Reichertshofen
Aus Scherben Schönes schaffen

<DK-XY_trifft>DIE INNERE MITTE FINDEN: </DK-XY_trifft> Für Caroline Jung ist Mosaikkunst ein Sinnbild für kreativen Umgang mit Krisen

05.01.2021 | Stand 10.01.2021, 3:33 Uhr |
In der Kunst wie im Leben aus Scherben Schönes machen: Das ist die Devise von Caroline Jung. − Foto: Zurek

Reichertshofen - Das Coronavirus hat unsere scheinbar heile Welt zu Bruch gehen lassen. "Aber wenn etwas kaputt geht, dann wird es durchs Jammern nicht wieder heil", sagt Caroline Jung. Für die Mosaikkünstlerin ist ihr Handwerk nachgerade eine Metapher dafür, wie man Krisen bewältigen kann: Indem man das, was in Trümmern liegt, beherzt sortiert und kreativ zu einem neuen Ganzen zusammenfügt. Das gelte auch im übertragenen Sinn, wenn die Seele an etwas zerbricht.

Das, was durch diesen Prozess der Neuschöpfung entstehe, sei oft schöner und besser als der vermeintlich heile Zustand zuvor - davon ist die Reichertshofenerin überzeugt.

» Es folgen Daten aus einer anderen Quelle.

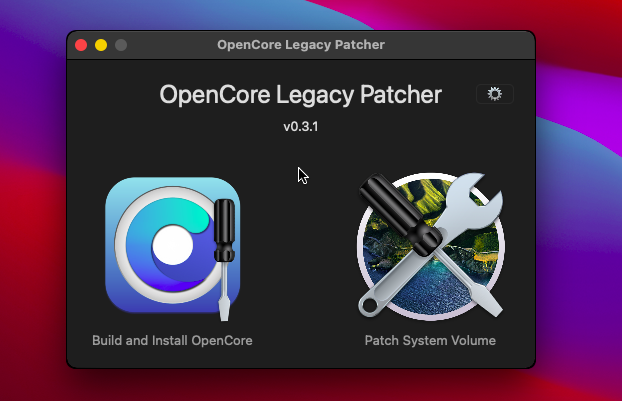622x401 pixels.
Task: Close the OpenCore Legacy Patcher window
Action: click(x=81, y=45)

Wie sie einem so am heimischen Küchentisch gegenübersitzt, die Augen über der Maske nur so vor Lebensfreude blitzend, glaubt man ihr gerne, dass sie "selbst der Coronakrise etwas Positives abgewinnen kann".

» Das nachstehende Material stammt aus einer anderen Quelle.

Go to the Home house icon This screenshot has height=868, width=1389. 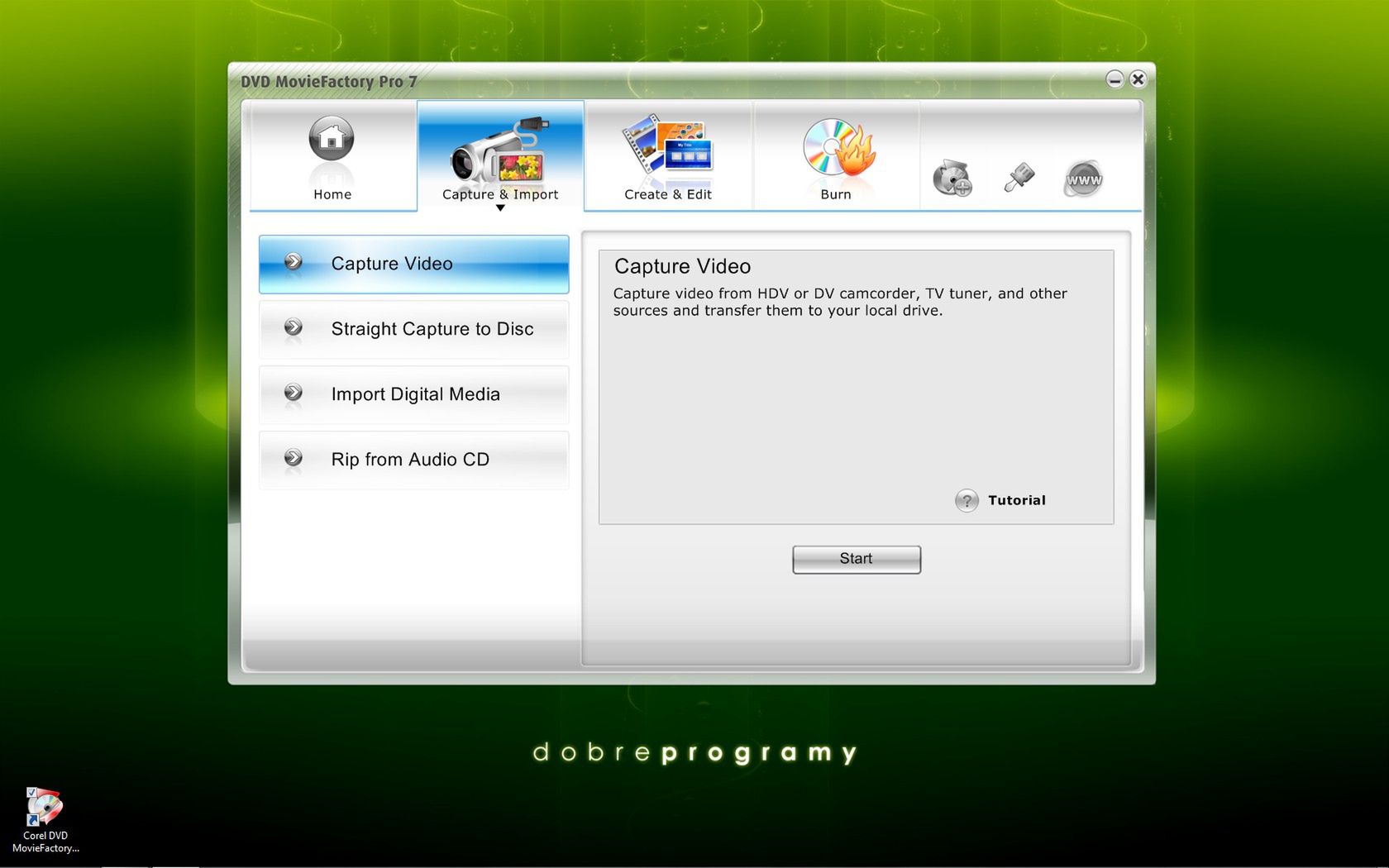(332, 140)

Als der Lockdown kam, war Jung gerade von einer Tunesienreise zurück. Statt sich darüber zu beklagen, was nun alles nicht ging, genoss sie die Zeit als wunderbare Entschleunigung, wie sie erzählt. Endlich habe sie die Muße gehabt neue Wege zu gehen - sprich sich etwa von Ingrid Kreidenweis aus Geisenfeld in die Geheimnisse der Keramik einweihen zu lassen und mit einer Künstlerin aus Dachau zusammen zu arbeiten, um sich gegenseitig aufzuwerten und in einem Kunstwerk zu ergänzen.

"Auch meinen Tag des offenen Mosaikateliers habe ich in diesem Jahr stattfinden lassen, nur um einige Monate nach hinten verschoben", sagt sie. Und gewinnt der Krise auch da etwas Positives ab: "Weil es so wenig konkurrierende Veranstaltungen gab, konnte ich heuer viel mehr Künstler dafür gewinnen." Außerdem seien die Leute regelrecht "ausgehungert", was Ideen für den Schmuck des eigenen Heims, aber auch die kreative Beschäftigung angeht. "Die Eltern sind mehr denn je dankbar für jede Anregung, die eine Abwechslung zum bloßen Bildermalen darstellt", so ihre Erfahrung. Ihre Tipps sind also gefragt und sogar die Schulen kommen, wie sie erzählt, "verstärkt auf mich zu".

"Die Zeit verlangt halt spontane Entscheidungen" meint die zweifache Mutter. Sie habe sich zum Beispiel entschlossen, ihr Haus mit Mosaik-Blättern aus aller Welt zu dekorieren. Kaum in einem sozialen Netzwerk kundgetan, seien hinreißende Exemplare von allen Kontinenten bei ihr eingetroffen. Die werden nun sorgsam gesammelt und sortiert, um später gut sichtbar an einer Außenwand angebracht zu werden - "als weiteres Beispiel für das Schöne, das aus Scherben entstehen kann". Und als buntes Bekenntnis zur Völkerverständigung. Denn die ist ihr, die sie Jahre ihrer Kindheit in Ägypten verbracht hat, ein wichtiges Anliegen. Nicht nur in Zeiten einer Pandemie, "die weltweit Solidarität erfordert".

Erst unlängst hat sie gemeinsam mit anderen Künstlern im italienischen Mondolfo am Projekt "Tanz der roten Schuhe" teilgenommen, das Gewalt gegen Frauen an den Pranger gestellt. "Statt sich ständig um die eigene Befindlichkeit zu drehen, hilft oft ein Blick auf das echte Leid anderer - das relativiert die eigenen Sorgen und hilft das Positive im eigenen Leben zu sehen", sagt sie. Ein Grundsatz, den sie auch in Coronazeiten beherzigt.